- Aim of the task -
Reproduce exactly the lines below, from the first one through the line containing "Илья Любимов (371, 1256)", and omit any pictures.

- Extracted data -
___
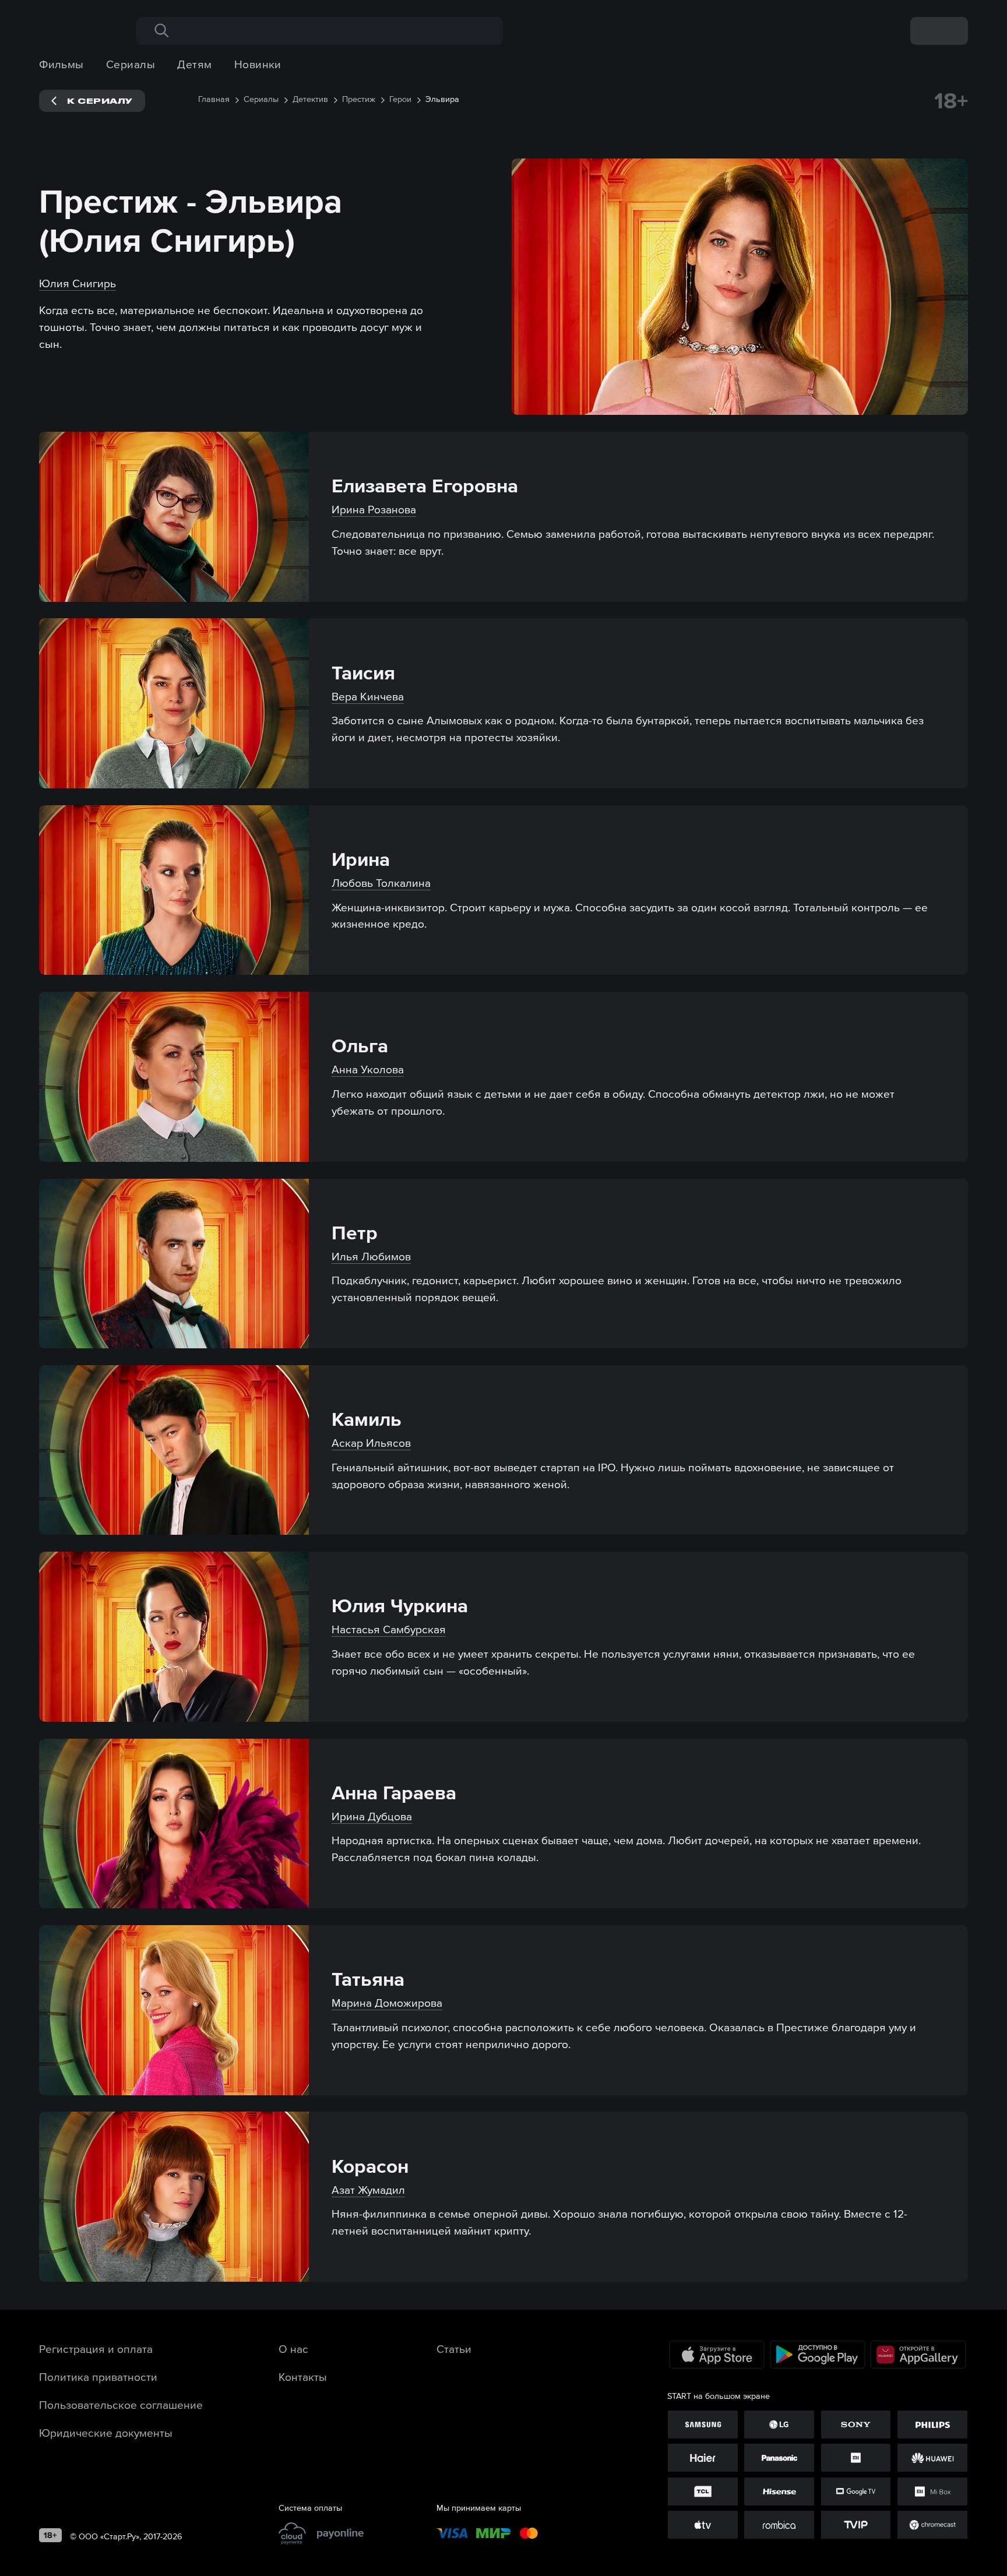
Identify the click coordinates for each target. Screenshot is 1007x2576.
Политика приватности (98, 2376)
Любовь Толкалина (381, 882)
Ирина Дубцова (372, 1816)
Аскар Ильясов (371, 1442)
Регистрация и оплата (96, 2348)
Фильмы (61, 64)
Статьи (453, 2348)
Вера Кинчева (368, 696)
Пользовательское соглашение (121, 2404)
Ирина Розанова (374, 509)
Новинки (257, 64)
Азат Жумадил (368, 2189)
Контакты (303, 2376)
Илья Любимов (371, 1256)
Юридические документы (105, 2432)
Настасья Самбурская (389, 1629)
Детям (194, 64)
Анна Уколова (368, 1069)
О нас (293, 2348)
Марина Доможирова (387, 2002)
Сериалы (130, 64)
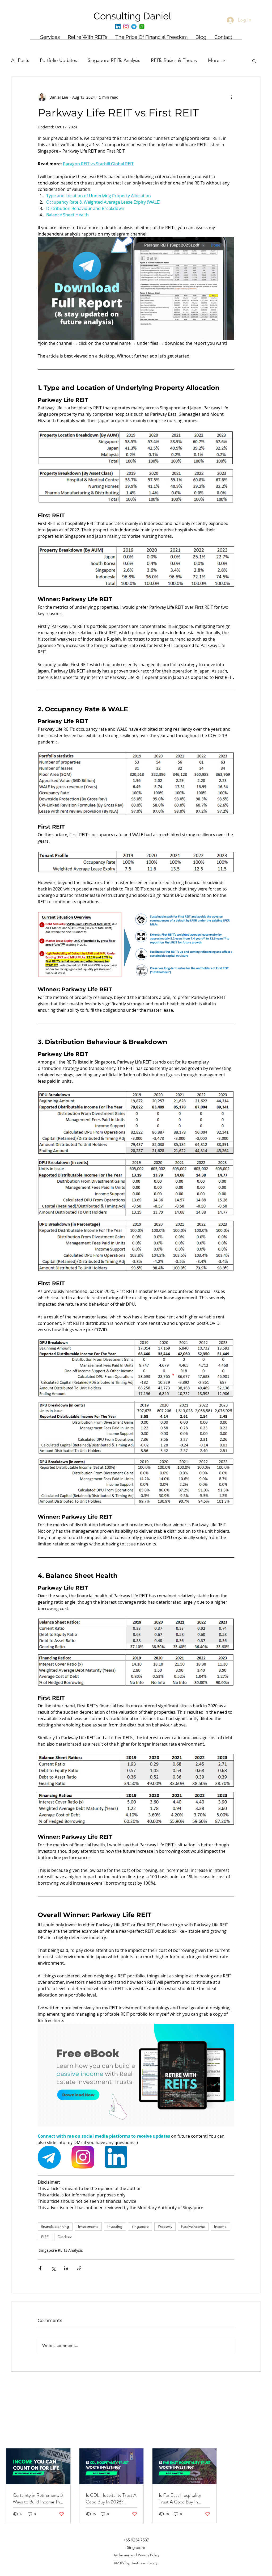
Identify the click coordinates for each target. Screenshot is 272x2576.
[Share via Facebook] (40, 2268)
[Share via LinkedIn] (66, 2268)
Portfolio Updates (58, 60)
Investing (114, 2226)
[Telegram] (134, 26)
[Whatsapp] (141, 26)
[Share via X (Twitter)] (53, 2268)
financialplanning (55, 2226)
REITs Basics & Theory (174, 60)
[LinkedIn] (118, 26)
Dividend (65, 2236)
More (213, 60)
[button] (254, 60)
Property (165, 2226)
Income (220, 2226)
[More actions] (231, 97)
___
- Problem solution -
Identify the click coordinates for each target. Screenshot is 1007x2576.
Политика приватности (98, 2376)
Любовь Толкалина (381, 882)
Ирина Дубцова (372, 1816)
Аскар Ильясов (371, 1442)
Регистрация и оплата (96, 2348)
Фильмы (61, 64)
Статьи (453, 2348)
Вера Кинчева (368, 696)
Пользовательское соглашение (121, 2404)
Ирина Розанова (374, 509)
Новинки (257, 64)
Азат Жумадил (368, 2189)
Контакты (303, 2376)
Илья Любимов (371, 1256)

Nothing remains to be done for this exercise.